A biodynamic farm is a living organism: all elements that create the farm are interdependent on one another; the plants, animals, soil, compost, fields, people, and the spirit of the land.  Biodynamic farmers and gardeners work to harmonize all the elements together that support the health of the entire farm.

Biodynamics cultivates biodiversity: A diverse farm made up of many different animals and crops helps boost the health and resilience of the whole organism. 

Brings plants and animals together and treats animals with respect: In a natural ecosystem, you’ll find that plants and animals exist together in harmony, so they support and balance the system as a whole. 

Compost is enlivened with biodynamic preparations: Six preparations made of yarrow, chamomile, stinging nettle, oak bark, dandelion, and valerian are used to encourage the growth of beneficial bacterial and fungi and add minerals and nutrients the soil needs to grow healthy plants. 

Works in rhythm with the earth and cosmos: The cycles of the earth, moon, sun, planets, and stars influence the growth and development of plants and animals. Biodynamic growers are in tune with the rhythms of the cosmos. 

Approaches pests and diseases holistically: Disease and pest problems are a sign of the farm’s health. Problems usually indicate an imbalance in the system as a whole and BDF practices encourage natural holistic ways to manage and bring the system back to balance. For example, when farms experience snail problems, ducks are brought in to take care of the slimy buggers!
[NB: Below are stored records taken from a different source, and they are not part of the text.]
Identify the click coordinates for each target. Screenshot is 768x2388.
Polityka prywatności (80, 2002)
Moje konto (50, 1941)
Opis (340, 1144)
Biodynamics offers many regenerative solutions for the future: As more farms incorporate BDF practices, the hope is to nurture the earth back to health and become stewards of Mother Earth.

 Compost tea recipe//

Incorporate BDF practices in your own garden! Instead of dumping the nutrient-deficient soil, feed the soil using this recipe for both in-ground amendments and container gardening. Our manufacturing specialist and herbalist Isabella shares her favorite recipe for compost tea that she and her partner, Sam of Tookey Farms, use when amending their soil. 

In a five gallon bucket add:
– 2 cups of compost
– 2 cups of worm castings
– 1 cup alfalfa 
Add the ingredients to the bucket and fill with water leaving enough room to add an aerator into the bucket to allow bubbles. Then bubble for 24 hours. (Any aerator for a 5-10 gallon fish tank will do!)
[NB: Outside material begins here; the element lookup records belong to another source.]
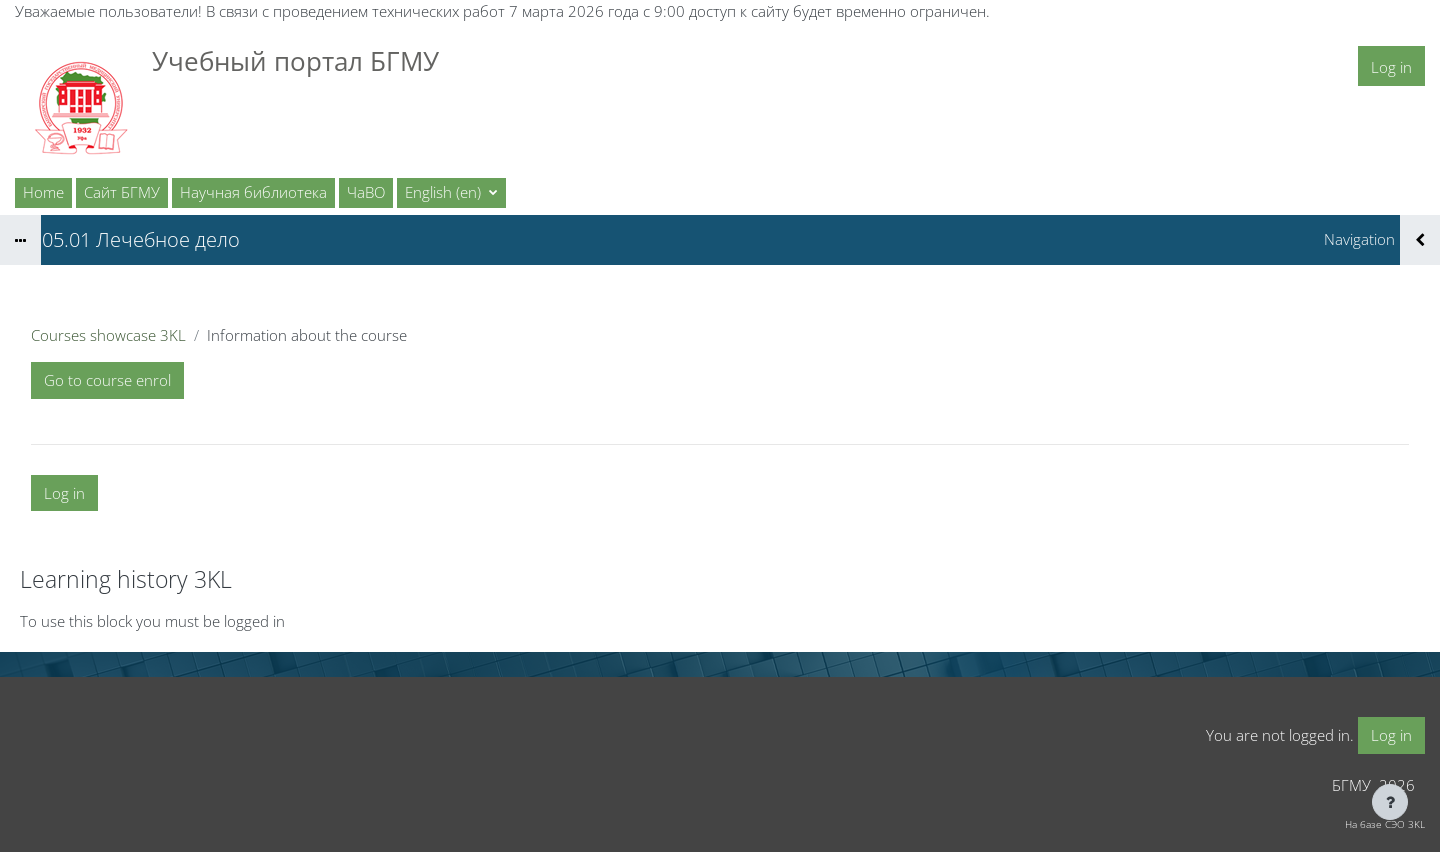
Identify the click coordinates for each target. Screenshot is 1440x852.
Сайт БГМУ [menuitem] (122, 192)
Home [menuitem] (43, 192)
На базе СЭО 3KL (1385, 824)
What this does is circulate the water and ingredients and oxygenating it together creating a nutrient rich “tea” you use for any depleted soil. Not all plants need compost tea. You may use the tea once a month feeding any plants you might consume: vegetables, culinary herbs and medicinal plants like skullcap, nettles, oats, horsetail and mints.

At the micro-farm//

We’re in the very early stages of exploring BDF, so we’re by no means experts in this field but we’re excited to share our learnings as we incorporate these practices into our micro-farm. So far we planted our rose geranium starts and sowed our chamomile seeds the day after the full moon. We’ve been working on amending and fertilizing the soil to provide a healthy medium for our plants to grow in. Emily, our new farmer, has been digging up the starts of calendula that have volunteered themselves throughout the garden and compiling them in one area. We’re doing the same with our volunteer yarrow and chamomile as well. It’s exciting because we’re saving every single plant on the farm! 
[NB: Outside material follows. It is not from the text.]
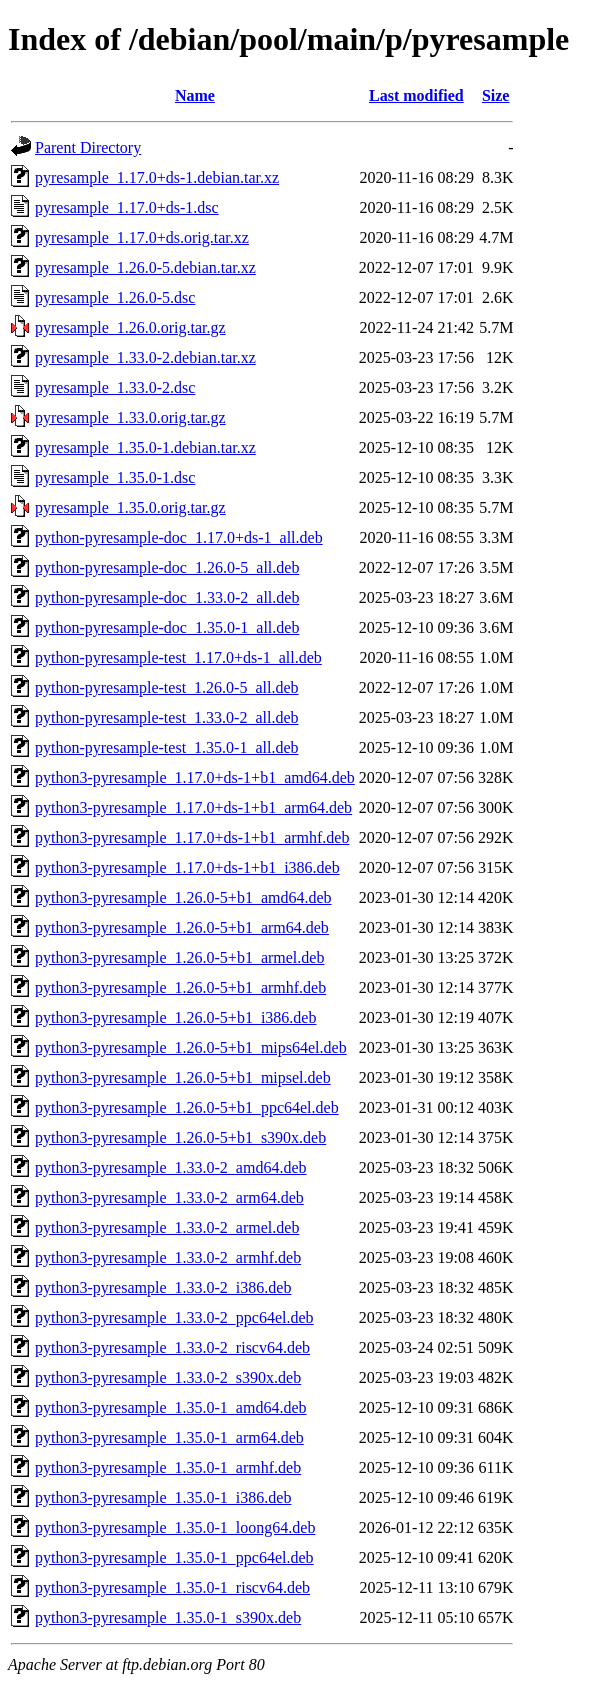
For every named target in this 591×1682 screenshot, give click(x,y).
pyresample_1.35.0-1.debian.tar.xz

Our fast-paced world is reaction-based, tending to favor quick fixes. At Botnia, we believe the earth’s in dire need of long-term solutions that will help its longevity and sustainability. Biodynamic farming isn’t the easiest way, but it’s a meaningful, holistic approach that’s completely worth it to create a healthy farm, healthy skincare, and a healthier earth. We’ll continue to share our experience using Biodynamic Practices and share our wins and challenges along the way!